* [Quoted text]

******************************

The issue is that it is a slow code. I want to make it fast since I will apply it to more than a billion points (array gals_pos).

I call the following part of the code to give me distances. First I call function named distance_calc and get the distance on x axis, then on y axis and on z axis. Then I use the dx, dy and dz to calculate the magnitude of the distance. Please suggest ways in which I can make it faster.

import numpy as np
import time

gals_pos = np.random.uniform(low = 0.0, high = 1000.0, size = (10000,3))
sph_pos = np.random.uniform(low = 0.0, high = 1000.0, size = (100,3))

max_axis_lim = 1000.0
min_axis_lim = 0.0
shift_position_constant = max_axis_lim/2

time_init = time.clock()

******************************

* [Data shown]
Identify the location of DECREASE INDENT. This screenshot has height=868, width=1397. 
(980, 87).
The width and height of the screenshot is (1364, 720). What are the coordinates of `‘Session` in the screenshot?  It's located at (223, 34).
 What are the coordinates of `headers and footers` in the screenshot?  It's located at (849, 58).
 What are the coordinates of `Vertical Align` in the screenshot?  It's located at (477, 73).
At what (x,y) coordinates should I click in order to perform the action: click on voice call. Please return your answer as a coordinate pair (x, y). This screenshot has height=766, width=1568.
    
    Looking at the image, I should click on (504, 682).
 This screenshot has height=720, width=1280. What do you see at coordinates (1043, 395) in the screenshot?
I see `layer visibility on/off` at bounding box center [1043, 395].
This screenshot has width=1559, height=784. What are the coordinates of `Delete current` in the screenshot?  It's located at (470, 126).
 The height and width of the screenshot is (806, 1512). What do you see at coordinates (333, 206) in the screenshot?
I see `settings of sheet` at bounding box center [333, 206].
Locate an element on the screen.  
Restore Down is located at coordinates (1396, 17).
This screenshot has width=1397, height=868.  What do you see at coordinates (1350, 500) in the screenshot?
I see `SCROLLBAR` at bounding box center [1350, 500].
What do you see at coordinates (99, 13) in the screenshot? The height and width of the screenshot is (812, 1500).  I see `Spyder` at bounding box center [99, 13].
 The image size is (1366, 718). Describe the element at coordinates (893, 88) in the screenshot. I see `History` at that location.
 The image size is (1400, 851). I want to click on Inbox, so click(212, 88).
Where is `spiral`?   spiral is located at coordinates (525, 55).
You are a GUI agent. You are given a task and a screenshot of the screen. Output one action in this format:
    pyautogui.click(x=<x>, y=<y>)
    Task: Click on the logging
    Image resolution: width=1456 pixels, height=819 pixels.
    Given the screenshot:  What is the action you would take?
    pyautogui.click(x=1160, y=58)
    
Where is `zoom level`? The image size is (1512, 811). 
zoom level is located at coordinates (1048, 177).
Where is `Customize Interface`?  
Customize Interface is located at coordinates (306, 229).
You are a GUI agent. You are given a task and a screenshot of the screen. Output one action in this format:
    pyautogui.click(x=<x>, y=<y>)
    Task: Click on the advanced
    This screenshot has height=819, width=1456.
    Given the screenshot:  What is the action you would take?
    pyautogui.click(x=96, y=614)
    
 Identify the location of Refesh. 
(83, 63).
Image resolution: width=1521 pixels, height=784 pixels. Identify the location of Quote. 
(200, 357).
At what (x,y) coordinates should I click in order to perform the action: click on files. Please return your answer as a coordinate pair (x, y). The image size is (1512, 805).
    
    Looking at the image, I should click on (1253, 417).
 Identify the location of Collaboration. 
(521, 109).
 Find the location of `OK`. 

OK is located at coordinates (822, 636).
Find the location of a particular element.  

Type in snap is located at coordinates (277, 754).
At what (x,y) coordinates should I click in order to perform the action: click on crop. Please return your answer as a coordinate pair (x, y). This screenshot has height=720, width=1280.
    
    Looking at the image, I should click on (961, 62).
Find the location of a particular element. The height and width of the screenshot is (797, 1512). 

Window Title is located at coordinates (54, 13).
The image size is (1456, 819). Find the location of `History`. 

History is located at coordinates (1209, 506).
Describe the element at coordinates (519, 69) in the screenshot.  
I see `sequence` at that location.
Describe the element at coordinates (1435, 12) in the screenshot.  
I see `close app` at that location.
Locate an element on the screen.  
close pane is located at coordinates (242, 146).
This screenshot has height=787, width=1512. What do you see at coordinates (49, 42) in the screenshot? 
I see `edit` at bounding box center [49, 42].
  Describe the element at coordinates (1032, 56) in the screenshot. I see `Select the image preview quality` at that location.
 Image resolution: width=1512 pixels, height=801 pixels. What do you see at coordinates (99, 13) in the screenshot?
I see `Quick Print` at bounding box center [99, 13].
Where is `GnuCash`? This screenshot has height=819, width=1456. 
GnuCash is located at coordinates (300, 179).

******************************

* [Problems to work on]
- 1) Render this sentence from the post about speeding up distance calculations into Spanish: "Then I use the dx, dy and dz to calculate the magnitude of the distance."
- 2) In the post about speeding up distance calculations, how many points does the writer intend to run the code on?
- 3) Carry on the post about speeding up distance calculations, starting right after its final line of code.
The lines that come after the post are separate material with no connection to it.

* [Exercise answers]
- 1) Luego uso dx, dy y dz para calcular la magnitud de la distancia.

- 2) More than a billion points.

- 3)
def distance_calc(gals_pos,sph_pos, axis):
    dxyzd = gals_pos[None, :, axis] - sph_pos[:, None, axis]
    #dxyzd_cdist = spatial.cdist(sph_pos, gals_pos, 'euclidean') #unusable here since we want to do axis subtraction for dx, dy and dz
    dxyzd[dxyzd>max_axis_lim] -= shift_position_constant
    dxyzd[dxyzd<min_axis_lim] += shift_position_constant
    return dxyzd

def dist_mag(dx,dy,dz):
    dist_m = np.sqrt(dx**2+dy**2+dz**2)
    return dist_m

dxx = distance_calc(gals_pos,sph_pos,0)
dyy = distance_calc(gals_pos,sph_pos,1)
dzz = distance_calc(gals_pos,sph_pos,2)

dist_d = dist_mag(dxx,dyy,dzz)

time_final = time.clock()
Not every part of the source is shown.